### ABOUT THIS TASK
Your answer should consist solely of the lines from the one containing "international standards (305, 814)" through the end of the entries below, duplicated exactly.

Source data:
*** Block opens ***
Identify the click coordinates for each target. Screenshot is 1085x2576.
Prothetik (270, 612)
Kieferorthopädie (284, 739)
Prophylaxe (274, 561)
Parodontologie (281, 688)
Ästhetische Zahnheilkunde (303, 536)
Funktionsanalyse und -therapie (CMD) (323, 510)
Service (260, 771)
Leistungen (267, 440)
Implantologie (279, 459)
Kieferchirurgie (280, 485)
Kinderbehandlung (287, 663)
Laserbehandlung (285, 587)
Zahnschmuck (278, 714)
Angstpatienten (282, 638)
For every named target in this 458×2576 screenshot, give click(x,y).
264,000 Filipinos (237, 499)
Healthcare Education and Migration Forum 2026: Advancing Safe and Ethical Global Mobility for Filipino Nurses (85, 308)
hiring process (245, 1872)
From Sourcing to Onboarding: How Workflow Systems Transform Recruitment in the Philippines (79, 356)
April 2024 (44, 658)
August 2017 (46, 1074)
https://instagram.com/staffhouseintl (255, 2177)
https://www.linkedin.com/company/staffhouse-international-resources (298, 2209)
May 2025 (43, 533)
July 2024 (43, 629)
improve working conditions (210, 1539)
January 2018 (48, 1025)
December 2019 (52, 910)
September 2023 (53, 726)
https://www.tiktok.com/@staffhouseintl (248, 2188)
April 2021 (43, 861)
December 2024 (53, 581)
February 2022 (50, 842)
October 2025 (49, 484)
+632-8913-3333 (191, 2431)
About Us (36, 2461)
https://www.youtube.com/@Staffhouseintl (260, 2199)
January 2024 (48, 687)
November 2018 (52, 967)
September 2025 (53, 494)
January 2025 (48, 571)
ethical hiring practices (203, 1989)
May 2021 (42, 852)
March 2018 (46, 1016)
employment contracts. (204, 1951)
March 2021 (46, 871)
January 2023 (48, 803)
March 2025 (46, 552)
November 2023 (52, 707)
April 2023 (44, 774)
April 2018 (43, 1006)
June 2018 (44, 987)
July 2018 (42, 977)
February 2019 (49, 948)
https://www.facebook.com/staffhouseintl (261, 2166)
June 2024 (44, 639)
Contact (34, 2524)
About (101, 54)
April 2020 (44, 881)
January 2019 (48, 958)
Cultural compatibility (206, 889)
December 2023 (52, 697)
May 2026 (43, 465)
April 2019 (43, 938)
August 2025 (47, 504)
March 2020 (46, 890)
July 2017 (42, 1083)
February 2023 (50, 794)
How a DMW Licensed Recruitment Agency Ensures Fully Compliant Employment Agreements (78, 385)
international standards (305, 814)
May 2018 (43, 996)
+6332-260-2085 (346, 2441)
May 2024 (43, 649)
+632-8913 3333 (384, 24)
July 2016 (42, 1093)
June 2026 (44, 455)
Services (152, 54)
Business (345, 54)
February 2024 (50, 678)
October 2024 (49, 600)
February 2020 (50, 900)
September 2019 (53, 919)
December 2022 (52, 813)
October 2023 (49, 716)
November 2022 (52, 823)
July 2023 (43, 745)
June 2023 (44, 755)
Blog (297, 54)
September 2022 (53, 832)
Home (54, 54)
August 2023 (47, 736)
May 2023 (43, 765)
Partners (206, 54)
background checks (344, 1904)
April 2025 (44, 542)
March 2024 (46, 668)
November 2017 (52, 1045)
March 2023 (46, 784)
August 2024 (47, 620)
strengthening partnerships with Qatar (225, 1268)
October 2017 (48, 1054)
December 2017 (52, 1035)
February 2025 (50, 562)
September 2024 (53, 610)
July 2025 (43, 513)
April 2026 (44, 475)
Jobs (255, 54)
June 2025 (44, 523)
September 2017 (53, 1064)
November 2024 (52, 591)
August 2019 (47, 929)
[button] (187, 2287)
*** Block closes ***
### TASK RESPONSE
international standards (305, 814)
May 2018 (43, 996)
+6332-260-2085 (346, 2441)
May 2024 (43, 649)
+632-8913 3333 (384, 24)
July 2016 (42, 1093)
June 2026 (44, 455)
Services (152, 54)
Business (345, 54)
February 2024 (50, 678)
October 2024 (49, 600)
February 2020 (50, 900)
September 2019 (53, 919)
December 2022 (52, 813)
October 2023 (49, 716)
November 2022 (52, 823)
July 2023 (43, 745)
June 2023 (44, 755)
Blog (297, 54)
September 2022 (53, 832)
Home (54, 54)
August 2023 (47, 736)
May 2023 (43, 765)
Partners (206, 54)
background checks (344, 1904)
April 2025 (44, 542)
March 2024 (46, 668)
November 2017 (52, 1045)
March 2023 (46, 784)
August 2024 (47, 620)
strengthening partnerships with Qatar (225, 1268)
October 2017 (48, 1054)
December 2017 (52, 1035)
February 2025 (50, 562)
September 2024 (53, 610)
July 2025 (43, 513)
April 2026 (44, 475)
Jobs (255, 54)
June 2025 (44, 523)
September 2017 (53, 1064)
November 2024 (52, 591)
August 2019 (47, 929)
[button] (187, 2287)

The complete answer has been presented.